When I got my green outfit, the first thing I did was drive it down from Sedona on 107 degree day - staring at the temp gauge with bag of ice on my head. Fortunately - it never boiled over (that should have told me something....). When it cooled off, I pulled the cap and added water. Not the right move, very next drive - it spit it out.
Experienced local bird owner told me to drive it 'till it hit a "normal hot" temp not boiling - then check the water height in the tank cold and afterward, use that for my fill mark. The explanation being that the "overflow" was the surplus tank capacity. Desert drivers are greedy for water capacity so I added an overflow tank. And a steel six blade fan.....
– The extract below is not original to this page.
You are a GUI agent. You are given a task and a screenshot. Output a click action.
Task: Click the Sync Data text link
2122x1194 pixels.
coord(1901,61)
I found a recommendation here to use a "high flow" thermostat - removed mine and found it to be about the size needed for a lawn mower. If you haven't been to the CASCO site and seen their water flow test - do so. Found that a high flow, big block Chrysler thermostat would work nicely in the Ford housing - NAPA #6 will too - and the "normal hot" gauge temperature dropped a bit.
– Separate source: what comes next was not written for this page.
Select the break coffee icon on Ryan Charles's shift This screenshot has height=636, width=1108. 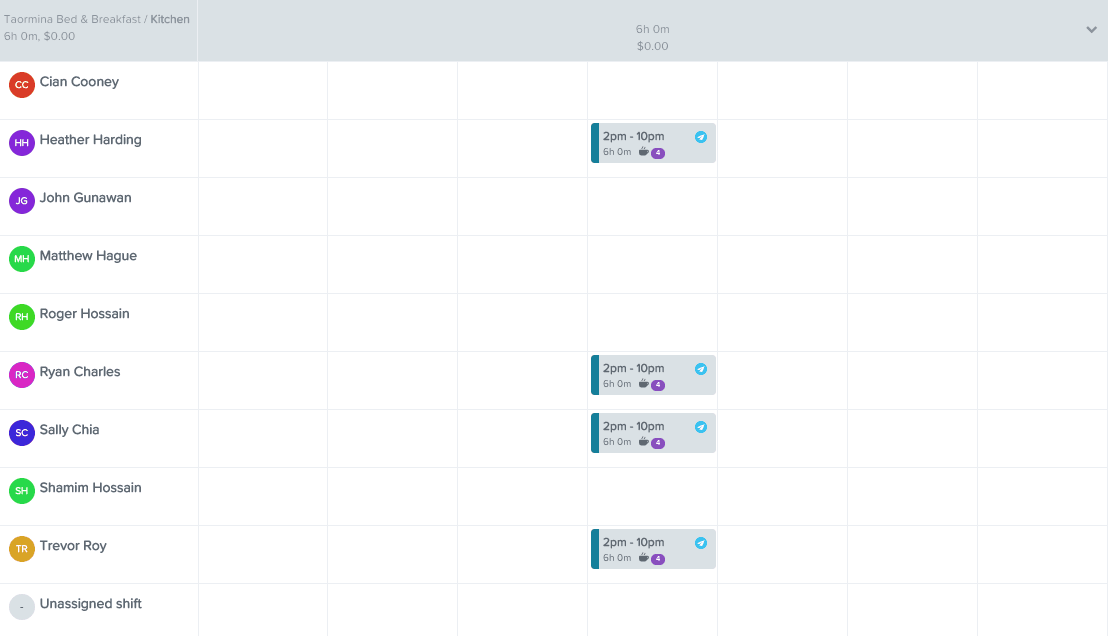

Next I found out about the bypass hose and what its function was - and quickly realized that a considerable amount of water passing through that port was not going through the radiator. When your thermostat is wide open and you still need more cooling - its a function of how much hot water can go through the radiator. It will plainly accept more than it was getting - reducing the movement through the bypass instantly changed the temp gauge again.
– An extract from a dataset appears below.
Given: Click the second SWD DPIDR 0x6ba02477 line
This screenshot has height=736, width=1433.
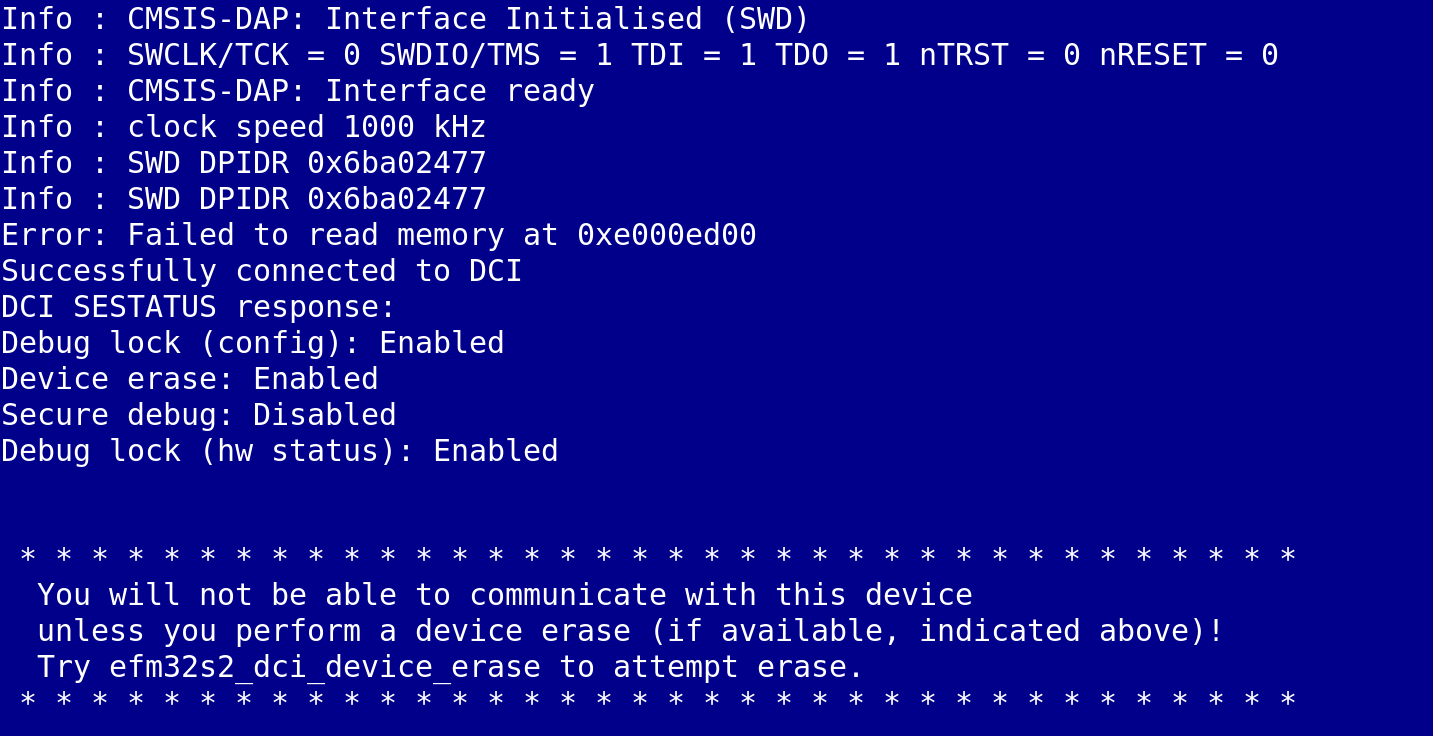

Next trick is looking for a smaller pulley - raising the pump RPM relative to the engine RPM. Several methods are available - I used one from a 302 - Concours, sells one - its easy to get a +10% improvement. I've also put a Hayden fan clutch on it - and a rigid seven blade aluminum fan. All of the improvements I put on were reasonably priced - and mechanical - even though an electric booster fan was tempting.